El médium se la quedó mirando.
– ¿Quiere usted que le responda?
– Como usted desee -sonrió Ford-. No es necesario que lo haga si no quiere, pero me sería útil que me ayudara diciéndome si voy por el buen camino.
– Está en el buen camino.
El médium siguió sentado, inmóvil y frunció el ceño, después echó la cabeza hacia atrás y mantuvo los ojos muy abiertos.
– Sí -dijo-. Sí presiento algo muy peculiar, alguien muy próximo, joven, enérgico, una gran cantidad de energía. Es un niño… No, no es un niño, pero tampoco un adulto, eso está claro. Una persona alrededor de los dieciocho o los veinte años. -Miró a Alex con aire interrogativo, pero ella no le respondió nada-. Varón.
El rostro del hombre hizo un gesto preocupado, ceñudo, y Alex vio la misma extraña expresión nerviosa que ya viera en el rostro de Iris Tremayne el día anterior. Ford siguió sentado muy quieto y durante un momento no dijo nada.

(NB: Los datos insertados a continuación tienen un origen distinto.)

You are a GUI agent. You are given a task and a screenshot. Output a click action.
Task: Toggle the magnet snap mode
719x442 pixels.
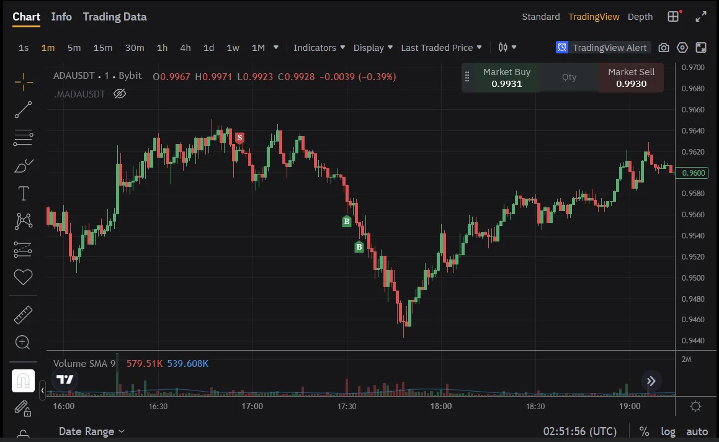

Alex acarició al gato, volvió a mirar las rosas, los tres espíritus y las llamas que quemaban sus cuerpos; después volvió los ojos a Morgan Ford. El cuerpo del médium parecía contraído, agarrotado como un puño cerrado. Temblaba visiblemente y había un gesto de firme determinación en su rostro, como si se estuviera llevando a cabo una terrible batalla en su interior.
– Esto es extraordinario -dijo-. Está tratando de decirme su nombre. Pero es muy pronto, demasiado pronto, son necesarios meses, varios meses hasta que un espíritu logre asentarse y tranquilizarse. En las primeras semanas están demasiado inquietos y resultan muy difíciles. -Su voz se cortó y sonó extraña, lejana-. Claridad, es muy difícil conseguir claridad. Algo violento, no aquí, no en Inglaterra, en algún lugar al otro lado del Canal; veo llamas, veo llamas, una explosión. ¿Hay un camión implicado en el asunto? Sí, un camión, alguien que grita en medio del desorden que se trata de un camión.